Pendant dix ans, Léon Maillé, Pierre et Christiane Burquière, Guy et Marizette Tarlier, Christian Roquerol, José Bové et beaucoup d’autres vont lutter pacifiquement, mais bruyamment contre « la grande muette » pour faire entendre leurs voix et reconnaître leurs droits.

Pour tous les gens de ma génération, le Larzac, c’était l’histoire d’un camp militaire que le ministre de la Défense voulait étendre au prix de l’expropriation de quels bobos (Babas cool, à l’époque) ex-soixante-huitards en poncho de laine écrue, vivant de la vente du fromage du lait de leurs chèvres.

Quarante ans après les faits, ce documentaire remet les choses en place : les « quelques bobos » s’avèrent avoir été 107 fermiers (puis 103, après les « négociations ») et de vrais fermiers majoritairement originaires du Larzac, paysans « catholiques pratiquants de droite » et non-violents en face de qui Michel Debré et ses successeurs giscardiens ont déployé une véritable machine de guerre, sans oublier le sous-préfet portant un jugement définitif (et définitivement crétin) sur « les mœurs définitivement moyenâgeuses de ces gens-là ».

En toute simplicité, le plus honnêtement possible, sans effet de manche et sans roublardise, ce beau film de facture très classique (interviews illustrées par des documents d’époque) nous amuse, nous fait réfléchir et nous émeut.

Le seul montage de documents bruts a été de placer interviews et documents par ordre chronologique et c’est la personnalité des témoins, leur pertinence et leurs émotions qui font le reste.

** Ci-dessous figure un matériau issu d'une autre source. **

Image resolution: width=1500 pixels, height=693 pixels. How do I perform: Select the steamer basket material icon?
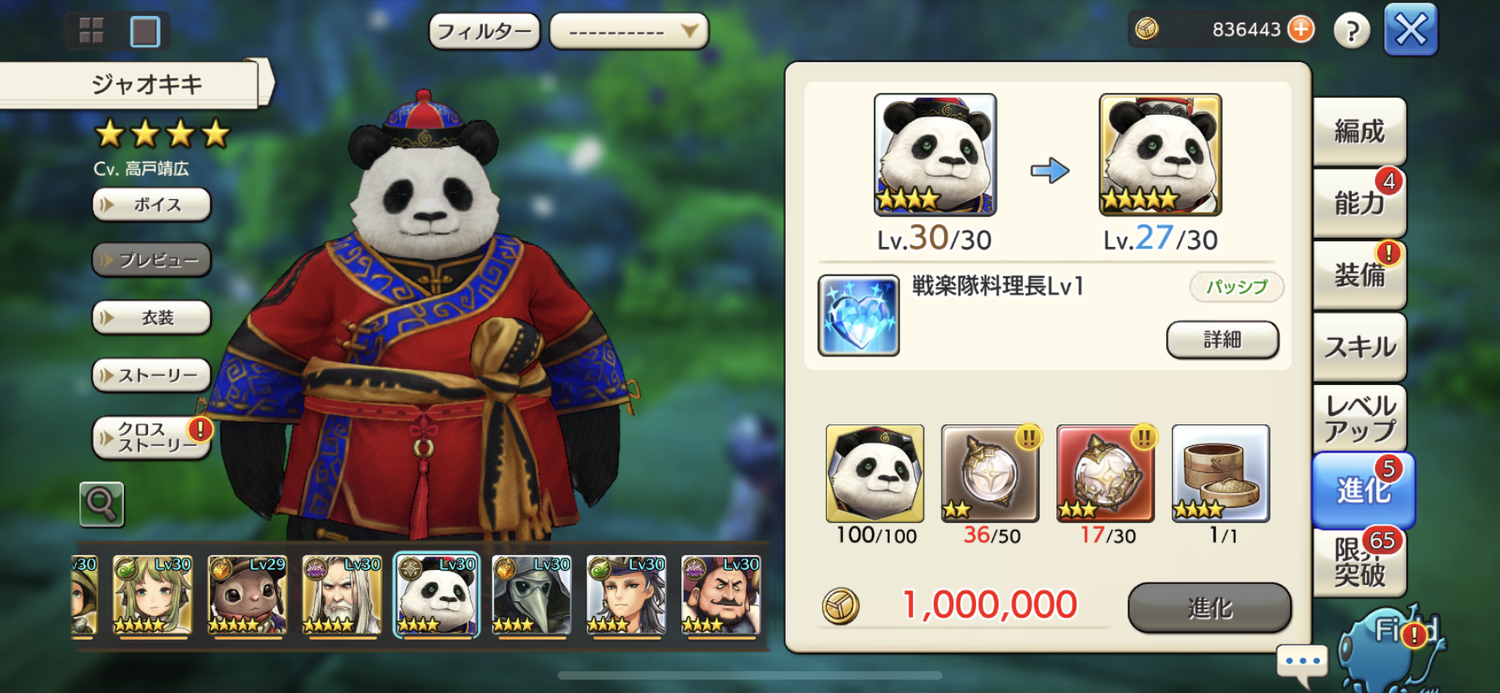pos(1221,473)
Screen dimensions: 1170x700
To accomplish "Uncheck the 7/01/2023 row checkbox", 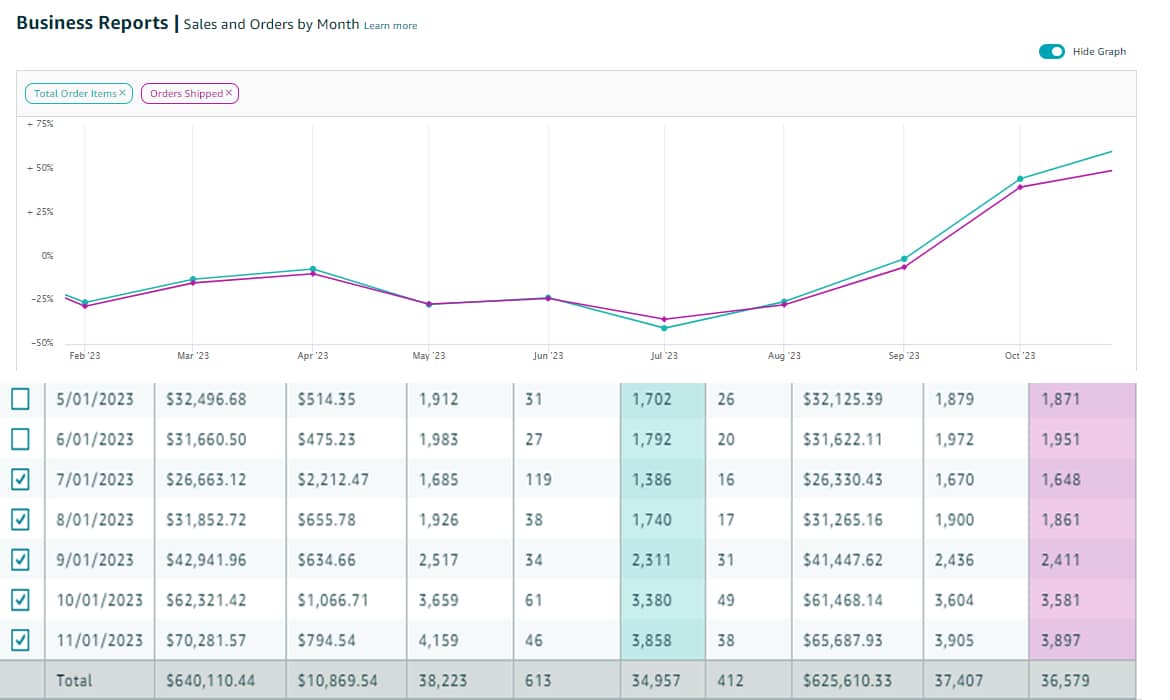I will (x=21, y=479).
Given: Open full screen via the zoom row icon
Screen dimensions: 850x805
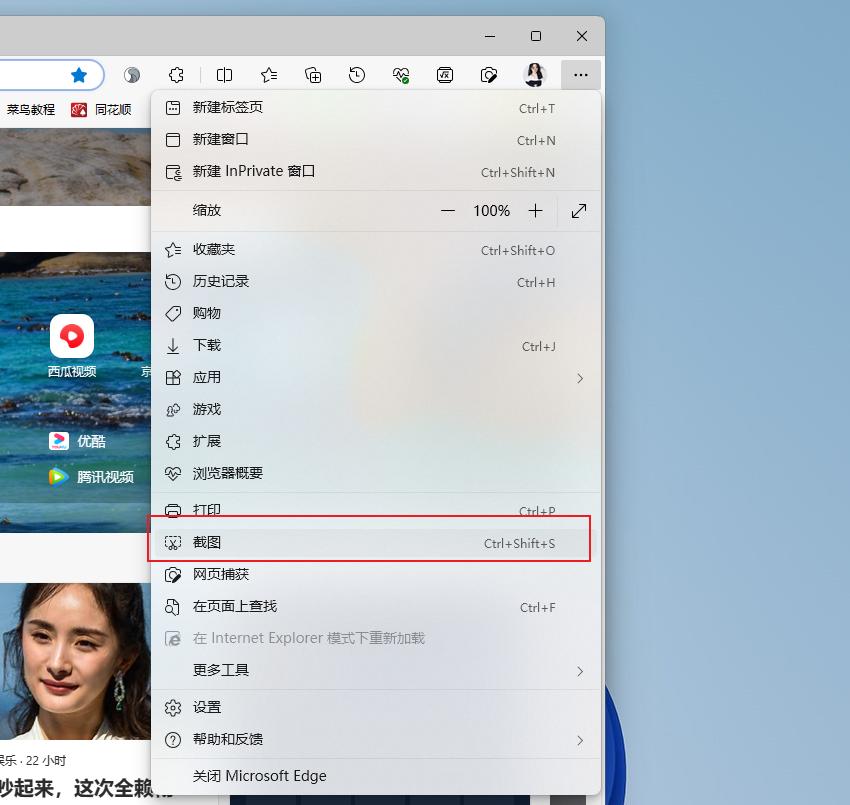Looking at the screenshot, I should 578,211.
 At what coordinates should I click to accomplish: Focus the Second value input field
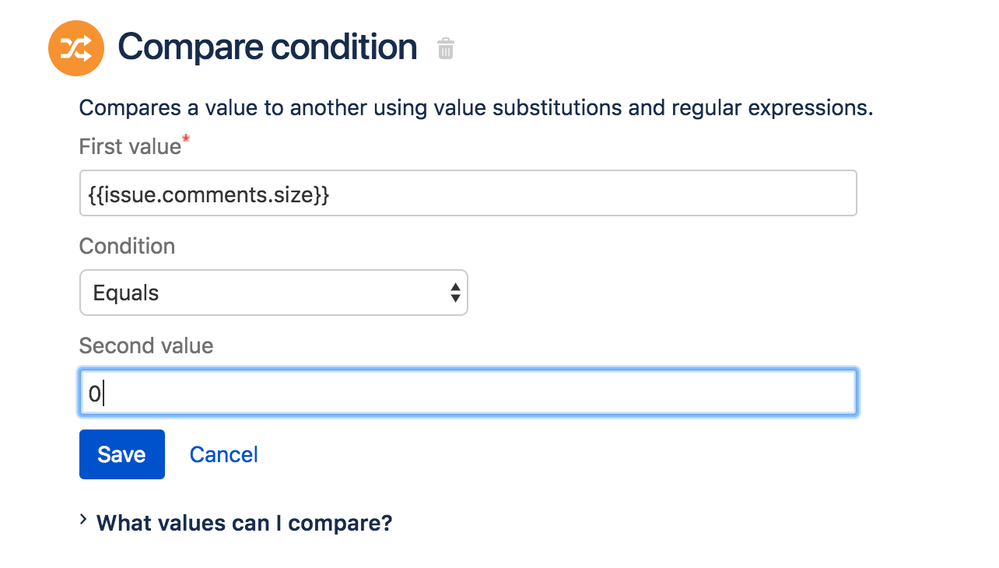[467, 393]
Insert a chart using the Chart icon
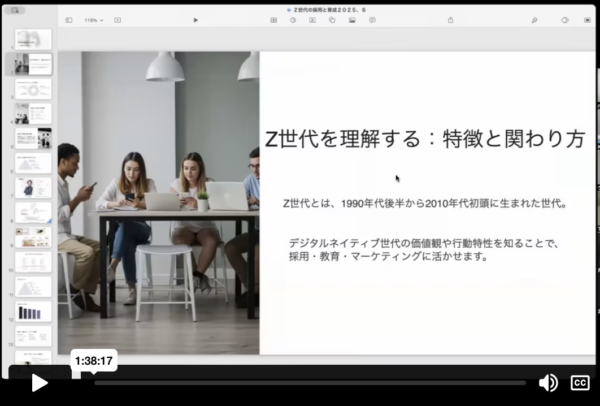The image size is (600, 406). (x=294, y=19)
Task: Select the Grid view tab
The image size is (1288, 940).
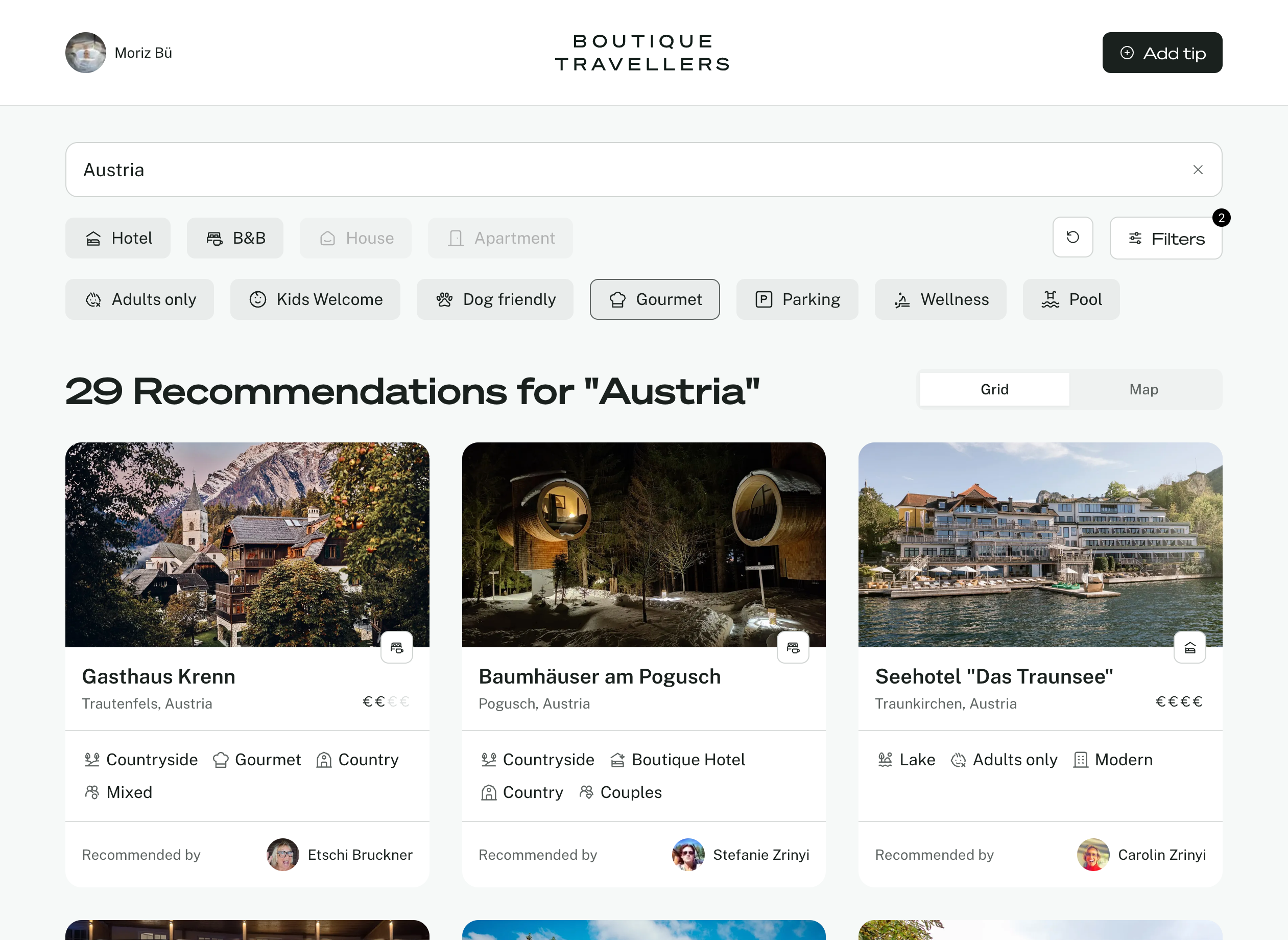Action: (994, 389)
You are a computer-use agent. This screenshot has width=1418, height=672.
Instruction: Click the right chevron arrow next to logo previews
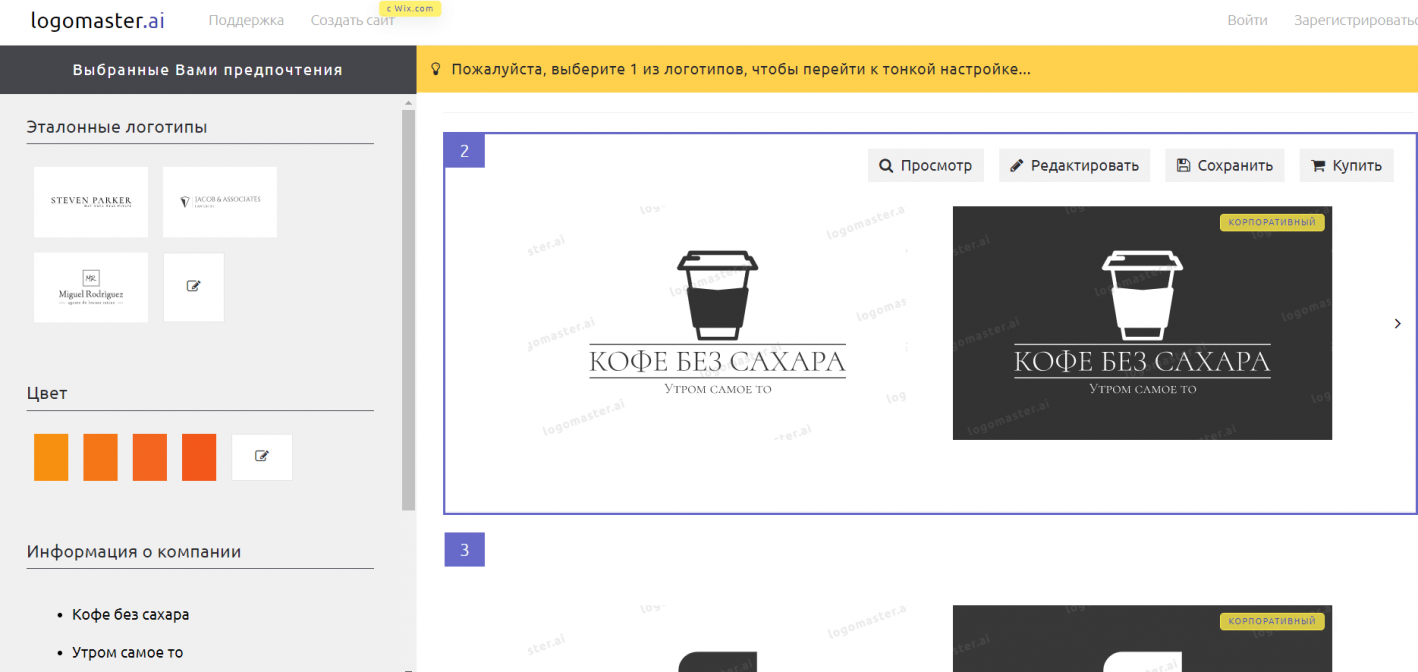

On rit à l’évocation du « débarquement » de dizaines de brebis sur le Champ de Mars, pauvres bêtes sautant par-dessus les flics censés les empêcher de passer (images à l’appui !).

On réfléchit sur la manifestation des 17 et 18 août 1974 qui vit « caillasser » François Mitterrand par des « Maoïstes » au milieu desquels s’étaient glissés quelques flics du non regretté Poniatowski.

Mais on est ému par les vocations de la « marche silencieuse » dans Paris, scandée par le seul bruit des bâtons sur le bitume. L’émotion des témoins qui le raconte nous prend aux tripes.

Le 21 novembre 1978, Giscard balaie d’un revers de main, les revendications d’un millier de citoyens, paysans du Larzac, et sympathisants, en déclarant avec sa morgue habituelle : « En France, ce n’est pas la rue qui fait la loi, ce sont les institutions ».

Deux ans et demi plus tard, ce grotesque godelureau, sera le premier Président de la cinquième République à se faire jeter dehors par les Français. Il est le seul à ce jour à avoir « bénéficié » de ce traitement.

Puisse-t-il ne pas être le dernier !!![1]



[1] Et effectivement, onze ans après la rédaction de cette note, ils sont aujourd’hui trois, y compris Giscard, à avoir connu cet affront.